遺伝子検査会社23andMeが主導した、奴隷貿易により拡散した、アメリカ大陸とアフリカ大陸の遺伝子分布に関する研究の報告になります。
アメリカは移民の国なので、遺伝子解析により、自分のルーツを知りたいというマーケットニーズがあります。
23andMeの顧客の遺伝子情報や、公的機関と協力し、アメリカ・アフリカ両大陸の遺伝子分布を調べ、その成果がGenomeWebに紹介されていました。

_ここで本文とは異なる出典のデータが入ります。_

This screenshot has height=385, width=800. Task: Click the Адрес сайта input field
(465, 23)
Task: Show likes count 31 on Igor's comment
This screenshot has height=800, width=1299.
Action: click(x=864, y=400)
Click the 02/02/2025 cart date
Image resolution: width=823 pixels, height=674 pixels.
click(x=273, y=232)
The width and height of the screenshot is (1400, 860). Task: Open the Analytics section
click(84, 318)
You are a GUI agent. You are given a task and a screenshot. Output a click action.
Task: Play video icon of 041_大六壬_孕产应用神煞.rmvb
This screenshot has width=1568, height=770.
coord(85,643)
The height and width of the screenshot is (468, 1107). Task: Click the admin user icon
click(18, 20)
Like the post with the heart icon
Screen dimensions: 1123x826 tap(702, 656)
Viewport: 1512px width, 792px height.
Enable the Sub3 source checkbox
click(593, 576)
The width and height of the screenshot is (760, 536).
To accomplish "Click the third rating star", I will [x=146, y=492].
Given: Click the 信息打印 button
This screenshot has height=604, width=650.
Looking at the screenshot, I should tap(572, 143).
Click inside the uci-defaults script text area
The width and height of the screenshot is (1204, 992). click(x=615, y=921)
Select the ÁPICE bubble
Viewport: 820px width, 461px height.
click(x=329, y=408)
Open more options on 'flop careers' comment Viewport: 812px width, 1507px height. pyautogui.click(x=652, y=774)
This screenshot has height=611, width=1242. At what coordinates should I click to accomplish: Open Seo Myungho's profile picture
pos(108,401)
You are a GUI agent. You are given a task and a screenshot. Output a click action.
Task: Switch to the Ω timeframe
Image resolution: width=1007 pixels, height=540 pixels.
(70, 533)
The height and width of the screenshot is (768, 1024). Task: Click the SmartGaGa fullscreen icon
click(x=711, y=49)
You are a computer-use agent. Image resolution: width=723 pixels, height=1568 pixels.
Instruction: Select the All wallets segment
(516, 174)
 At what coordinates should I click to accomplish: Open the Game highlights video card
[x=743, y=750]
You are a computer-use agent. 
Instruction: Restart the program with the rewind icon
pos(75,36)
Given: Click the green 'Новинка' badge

https://www.genomeweb.com/genetic-research/genetic-study-validates-expands-history-transatlantic-slave-trade?utm_source=Sailthru&utm_medium=email&utm_campaign=GWDN%20Thurs%20PM%202020-07-23&utm_term=GW%20Daily%20News%20Bulletin#.Xx4MK9IzbIU
以下に研究成果のポイントを抜書きします。
・米国の黒人(アフリカンアメリカン)は、ナイジャリアの地域からの出身者が多いといわれていたが、遺伝解析の結果アンゴラ、コンゴ地域へのつながりの方が大きいことが分かった。
・セネガンビア(アフリカの西端のエリア)にルーツを持つ遺伝子が想定よりも少なかった。セネガンビアは稲作地帯であり、奴隷後も稲作に従事させられた。劣悪な住居、労働環境や、マラリアなどの影響で、多くのものが子孫を残さず、なくなってしまったのではないか。
・次世代に遺伝子を残すにあたり、アフリカ女性のほうがアフリカ男性よりも寄与が高い。これは、奴隷の男性の致死率が高いことに起因する。このバイアスは北米よりも南米のほうがより顕著である。
遠くない歴史の一場面を古文書ではなく遺伝子であきらかにするというのは、おもしろいですね。
男が遺伝子を残せず、女性が遺伝子をつないだというのも生々しいです。
この性淘汰、やっぱりちょっと不快ですよね。
2千年前におきたことと言われれば、随分遠い昔の歴史としてすんなり受け入れられますが、
これは、高々150年前(奴隷解放宣言は1860年)のことです。日本人の我々からはなかなか理解できない、
黒人と白人の間にある葛藤というのはあるのでしょう。